Abstract
Fair division studies how to fairly allocate items to a group of agents with heterogeneous preferences, which has been a hot topic in the research fields of computer science, economics, and mathematics. This thesis presents the results of fair division with a focus on asymmetry, constraints, and dynamics in four parts.In Chapter 3, we consider one novel fairness definition named maximin-aware (MMA) in the chores setting. We first generalize MMA and its relaxations to the asymmetric setting when the items are chores. Then, we build a clear relationship graph between MMA-related notions and other classic fairness concepts. Finally, we design polynomial time algorithms to approximate them.
In Chapter 4, we propose a novel restricted setting where items are distributed in multiple regions, and each agent can only pick items from one region. In this setting, we consider two kinds of fairness concepts: envy-based and share-based. On the negative side, we show some hardness and inapproximability results about the notions above. On the positive side, we propose several algorithms to approximate them.
In Chapter 5, we study the envy-based notion - EFX in graphs where the vertices and edges represent agents and items, respectively. We extend the previous work on goods setting to the mixed one and provide an almost complete landscape of this problem, including hardness and existence results with respect to different variants of EFX.

**Short exercise 1**
In the fair division abstract, rewrite the paragraph beginning "In Chapter 4, we propose" as a short bulleted list that keeps its main facts.

**Listed records**
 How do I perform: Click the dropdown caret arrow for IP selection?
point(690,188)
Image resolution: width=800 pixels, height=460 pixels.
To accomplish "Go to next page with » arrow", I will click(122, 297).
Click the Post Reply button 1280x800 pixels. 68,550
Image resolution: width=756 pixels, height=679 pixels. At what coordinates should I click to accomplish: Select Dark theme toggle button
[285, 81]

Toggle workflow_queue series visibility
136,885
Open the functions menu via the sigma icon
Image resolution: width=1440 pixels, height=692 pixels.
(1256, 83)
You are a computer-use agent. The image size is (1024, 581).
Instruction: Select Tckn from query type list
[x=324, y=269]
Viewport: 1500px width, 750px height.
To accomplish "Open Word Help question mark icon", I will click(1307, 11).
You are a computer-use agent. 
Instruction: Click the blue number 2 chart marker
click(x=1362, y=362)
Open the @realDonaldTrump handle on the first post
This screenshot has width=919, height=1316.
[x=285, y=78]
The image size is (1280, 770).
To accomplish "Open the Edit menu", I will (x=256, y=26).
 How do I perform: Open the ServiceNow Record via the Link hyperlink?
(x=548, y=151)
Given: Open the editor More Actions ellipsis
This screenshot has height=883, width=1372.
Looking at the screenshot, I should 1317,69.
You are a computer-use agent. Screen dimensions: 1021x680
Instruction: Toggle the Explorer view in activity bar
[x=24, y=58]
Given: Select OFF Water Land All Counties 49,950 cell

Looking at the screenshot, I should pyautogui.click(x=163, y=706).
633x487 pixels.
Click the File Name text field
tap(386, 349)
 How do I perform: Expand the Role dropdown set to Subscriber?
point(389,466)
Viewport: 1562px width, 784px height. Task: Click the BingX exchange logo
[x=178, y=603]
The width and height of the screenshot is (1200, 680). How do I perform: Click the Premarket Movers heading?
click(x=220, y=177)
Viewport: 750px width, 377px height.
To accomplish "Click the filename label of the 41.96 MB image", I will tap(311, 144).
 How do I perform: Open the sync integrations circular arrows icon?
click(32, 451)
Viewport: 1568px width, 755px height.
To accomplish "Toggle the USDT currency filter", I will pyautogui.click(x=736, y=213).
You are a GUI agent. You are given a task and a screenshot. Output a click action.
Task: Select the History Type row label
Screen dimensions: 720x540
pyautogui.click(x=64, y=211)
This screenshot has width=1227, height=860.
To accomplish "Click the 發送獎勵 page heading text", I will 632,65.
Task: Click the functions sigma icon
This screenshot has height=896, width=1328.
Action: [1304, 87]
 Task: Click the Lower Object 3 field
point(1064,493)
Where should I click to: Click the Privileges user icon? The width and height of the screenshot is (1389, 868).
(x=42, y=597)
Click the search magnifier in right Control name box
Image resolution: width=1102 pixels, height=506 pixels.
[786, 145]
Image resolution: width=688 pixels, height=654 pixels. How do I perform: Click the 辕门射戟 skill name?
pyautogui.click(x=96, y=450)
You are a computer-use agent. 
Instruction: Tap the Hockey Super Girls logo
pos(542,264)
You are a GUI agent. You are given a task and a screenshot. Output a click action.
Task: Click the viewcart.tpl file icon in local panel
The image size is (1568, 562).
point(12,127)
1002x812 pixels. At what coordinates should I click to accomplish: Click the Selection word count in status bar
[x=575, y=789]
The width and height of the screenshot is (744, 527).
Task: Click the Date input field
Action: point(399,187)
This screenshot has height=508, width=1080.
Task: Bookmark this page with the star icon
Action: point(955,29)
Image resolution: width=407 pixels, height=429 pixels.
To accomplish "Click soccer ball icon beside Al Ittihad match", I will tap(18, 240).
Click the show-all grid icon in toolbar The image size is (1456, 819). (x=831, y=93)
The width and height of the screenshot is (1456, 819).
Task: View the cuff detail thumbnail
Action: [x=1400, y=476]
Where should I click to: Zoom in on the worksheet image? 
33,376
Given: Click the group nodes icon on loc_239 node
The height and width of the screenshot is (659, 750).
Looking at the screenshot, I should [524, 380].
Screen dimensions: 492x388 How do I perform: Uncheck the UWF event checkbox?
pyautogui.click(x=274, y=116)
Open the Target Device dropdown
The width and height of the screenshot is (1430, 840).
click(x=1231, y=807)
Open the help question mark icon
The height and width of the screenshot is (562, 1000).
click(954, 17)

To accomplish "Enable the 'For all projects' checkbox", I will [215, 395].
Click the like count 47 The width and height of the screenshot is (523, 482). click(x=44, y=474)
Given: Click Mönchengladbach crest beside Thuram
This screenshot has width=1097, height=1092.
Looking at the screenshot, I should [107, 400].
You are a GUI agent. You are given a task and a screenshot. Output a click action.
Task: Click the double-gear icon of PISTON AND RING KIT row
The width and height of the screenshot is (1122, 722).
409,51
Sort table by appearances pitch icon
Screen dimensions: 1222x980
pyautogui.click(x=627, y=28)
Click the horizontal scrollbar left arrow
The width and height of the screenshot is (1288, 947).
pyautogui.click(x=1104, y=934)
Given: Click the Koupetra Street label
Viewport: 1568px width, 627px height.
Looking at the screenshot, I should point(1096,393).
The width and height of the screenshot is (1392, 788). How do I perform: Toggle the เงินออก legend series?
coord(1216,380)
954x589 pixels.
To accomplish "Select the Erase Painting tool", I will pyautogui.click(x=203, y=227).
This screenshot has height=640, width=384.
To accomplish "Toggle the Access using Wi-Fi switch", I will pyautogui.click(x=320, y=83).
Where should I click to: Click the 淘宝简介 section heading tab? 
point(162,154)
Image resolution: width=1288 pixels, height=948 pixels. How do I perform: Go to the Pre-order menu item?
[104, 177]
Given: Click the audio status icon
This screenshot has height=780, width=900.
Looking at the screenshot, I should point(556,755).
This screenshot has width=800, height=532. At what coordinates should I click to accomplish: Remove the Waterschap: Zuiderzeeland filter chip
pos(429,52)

**Short exercise 2**
In the records, echo the part that opens with the line containing "Click the search" and closes with the line containing "point(12,127)", with both of those lines included.

**Written solution 1**
- Chapter 4 introduces a new restricted setting: items are spread across multiple regions, and each agent may pick items from only one region.
- Two kinds of fairness concepts are studied: envy-based and share-based.
- Negative results: hardness and inapproximability for these notions.
- Positive results: several algorithms that approximate them.

**Written solution 2**
Click the search magnifier in right Control name box
Image resolution: width=1102 pixels, height=506 pixels.
[786, 145]
Image resolution: width=688 pixels, height=654 pixels. How do I perform: Click the 辕门射戟 skill name?
pyautogui.click(x=96, y=450)
You are a computer-use agent. 
Instruction: Tap the Hockey Super Girls logo
pos(542,264)
You are a GUI agent. You are given a task and a screenshot. Output a click action.
Task: Click the viewcart.tpl file icon in local panel
The image size is (1568, 562).
point(12,127)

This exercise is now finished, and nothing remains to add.